* start EXTRACTED TEXT *

How to protect your business in a changing world of ESG?
Grzegorz E. Wo?niak
Managing Partner Wo?niak Legal; Expert on Corporate/M&A; President of the Anglo-Polish Law Association
In today’s rapidly changing world, Environmental, Social, and Governance (ESG) factors are no longer just buzzwords but have become critical elements that businesses must address to remain competitive and legally compliant. With increasing regulatory pressures, investor expectations, and societal demands, navigating ESG risks is essential for businesses. A failure to properly manage these risks can lead to legal liabilities, reputational damage and financial losses.
How to protect your business in fast evolving business world of today and avoid ESG litigation?
The litigation risks associated with ESG
As ESG awareness continues to grow, so too does the number of claims brought against companies for failing to meet their obligations in these areas. It is essential for the managers to understand the key drivers of ESG litigation.
Environmental litigation
Protecting our vital natural resources poses major challenges for governments. The issue of compliance with current environmental and climate laws has been a particular focus of public attention in recent years. Climate change litigation has surged in all jurisdictions, with businesses increasingly held accountable for environmental damage. Claims related to environmental damage, pollution, and non-compliance with environmental regulations are becoming more common. Additionally, businesses face claims for failing to disclose environmental risks to investors. In many cases, these claims are driven by activist groups, regulatory bodies, and even shareholders seeking to hold companies liable for contributing to climate change.
In addition to civil litigation, in Poland there is also a threat of criminal corporate liability. Since 2022, companies who breached environmental rules can face criminal liability. For instance, a steel plant can be prosecuted for violating its permit to discharge pollutants into a waterway, even where no individual person is specifically identified regarding culpability.

* end EXTRACTED TEXT *
* start PROVIDED DATA *

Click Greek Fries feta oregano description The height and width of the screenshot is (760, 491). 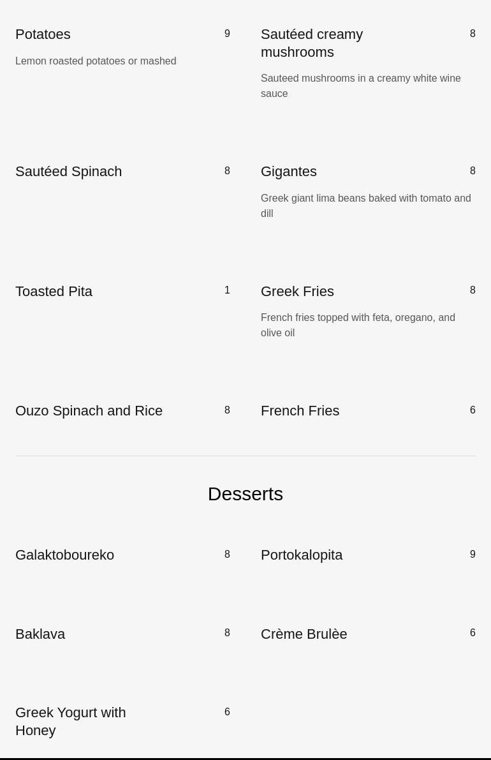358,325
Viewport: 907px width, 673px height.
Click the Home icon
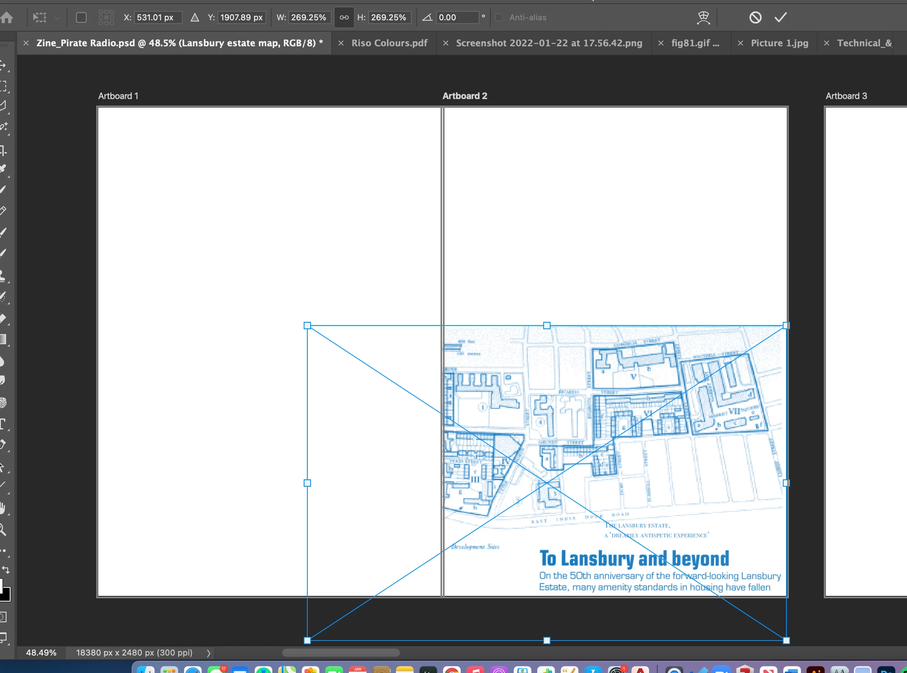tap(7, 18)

* end PROVIDED DATA *

YOUR INSTRUCTIONS »
Decide whether each statement agrees with the ESG article. Answer yes or no for each, and quote the words from the article that decide it.
1. Since 2022, companies in Poland that breach environmental rules can face criminal liability.
2. A steel plant can be prosecuted for a permit violation only if an individual person is identified as culpable.
3. According to the article, claims against companies over climate change are brought only by regulatory bodies.

RESPONSE »
1. Yes: "Since 2022, companies who breached environmental rules can face criminal liability."
2. No: "even where no individual person is specifically identified regarding culpability."
3. No: "these claims are driven by activist groups, regulatory bodies, and even shareholders seeking to hold companies liable for contributing to climate change."